Neuropsychologische Therapie
Eine neuropsychologische Therapie umfasst ein
gezieltes neuropsychologisches Funktions-/ Restitutionstraining, z. B.
bei Aufmerksamkeitsdefiziten, und die Vermittlung von
Kompensationsstrategien, z. B. bei ausgeprägten
Gedächtnisstörungen. Dazu nutzen wir alltagsnahe, wie auch
computergestützte Therapieverfahren, die in Einzel- sowie
Kleingruppenarbeit zum Einsatz kommen. Berücksichtigt werden aber
auch Aktivitätsaufbau und Motivation der Patienten sowie die
Förderung eines adäquaten Umgangs mit der Erkrankung.
Psychologische Beratung und Therapie
Durch unsere psychologische Abteilung werden den
Patienten in unterschiedlichsten psychosozialen Belastungssituationen,
Hilfestellungen gegeben.
Krankheitsverarbeitung
Erkrankungen können zu gravierenden
persönlichen und sozialen Belastungen führen. Sich auf
krankheitsbedingte Veränderungen einzustellen, gelingt nicht jedem
Betroffenen. Im Rahmen psychologischer Einzelgespräche werden die
emotionalen Folgen (z. B. depressive Verstimmungen) der Erkrankung
sowie der persönlicher Umgang mit dieser Lebenskrise thematisiert.

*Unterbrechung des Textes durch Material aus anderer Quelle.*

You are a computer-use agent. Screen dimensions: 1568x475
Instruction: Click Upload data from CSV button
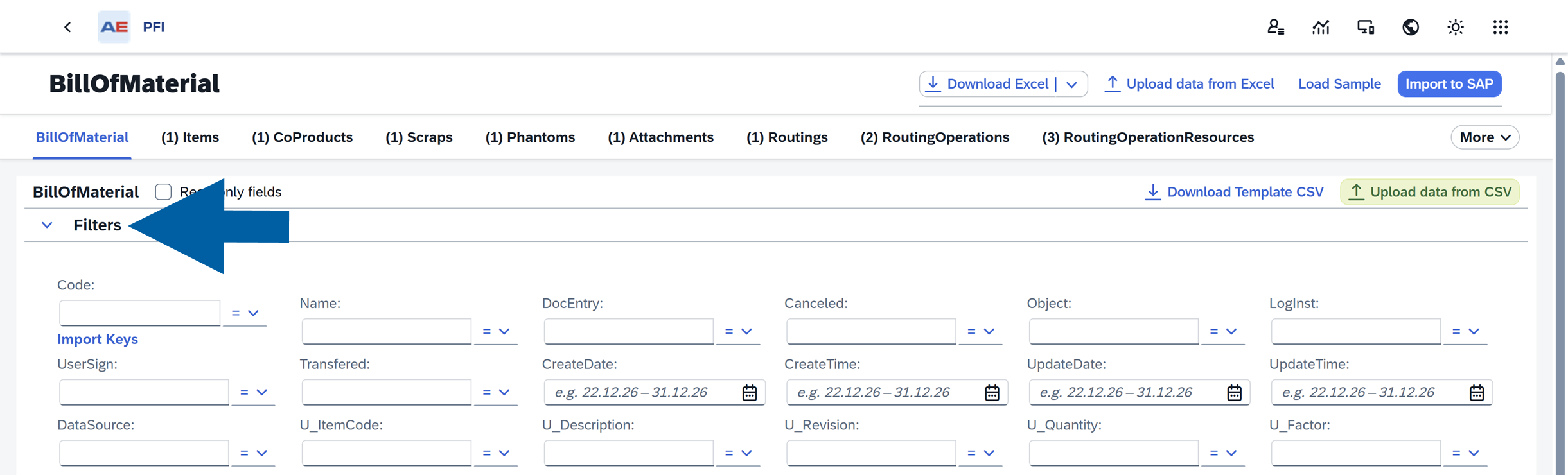click(1429, 192)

Ziel ist es, unzureichende Bewältigungsstrategien zu
identifizieren, persönliche Ressourcen zu erkennen und effektivere
Copingstrategien zu erarbeiten.
Psychologische Schmerztherapie
Chronische Schmerzen stellen einen erheblichen
psychosozialen Belastungsfaktor dar und verlangen von den Betroffenen,
sich immer wieder neu mit ihrer Erkrankung auseinander zu setzen.
Psychologische Strategien zur Schmerzbewältigung helfen dabei,
besser mit den Schmerzen klar zu kommen und wieder mehr
Lebensqualität zu gewinnen.
Entspannungstherapie
Ein wichtiges Therapieelement zur Schmerz- und Stressbewältigung,
dem Abbau psychischer Spannungen und der Linderung psychosomatischer
und somatischer
Beschwerden stellen die Entspannungsverfahren dar. Hier in der Klinik
bieten wir die Progressive Muskelrelaxation nach Jacobsen und das
Autogene Training an. Das Erlernen dieser eigenaktiven
Entspannungsverfahren ist die ideale Möglichkeit, schmerzhafte
Muskelverspannungen zu lindern und langfristig zu mehr Ruhe und
Gelassenheit zu finden.
Prävention und Gesundheitsbildung
Um nach (auch im Lebensstil begründeten)
Erkrankungen eine mögliche Rezidivgefahr zu verringern, wird in
unserer psychologischen Abteilung der Prävention große
Bedeutung zugeschrieben. Ziel ist es, zivilisationsbedingte
Risikofaktoren aufzuspüren und über Aufklärung und
Vermittlung von Problemlösestrategien, sozialer sowie emotionaler
Kompetenz, ungünstige Verhaltensweisen durch günstigere d.h.
gesündere zu ersetzen.
Krisenintervention
Besonders in Krisensituationen, beispielsweise
bei lebensgeschichtlich schwerwiegenden Erkrankungen aber auch bei
persönlichen Schicksalsschlägen, werden jederzeit kompetent
und kurzfristig therapeutische Soforthilfen gegeben.
Angehörigenarbeit
Nicht nur der Patient, sondern auch die
Menschen, die ihm am nächsten stehen, sind von einer Erkrankung
unmittelbar betroffen. Mit unserem Angebot geben wir den
Angehörigen die Möglichkeit, in dieser Krisensituation,
emotionale Unterstützung zu erfahren. Besonders wichtig erscheint
eine Wissensvermittlung zu Art und Auswirkungen des Ereignisses, um die
Wiedereingliederung des Patienten in sein soziales Umfeld zu verbessern
und einen langfristigen Heilerfolg zu ermöglichen.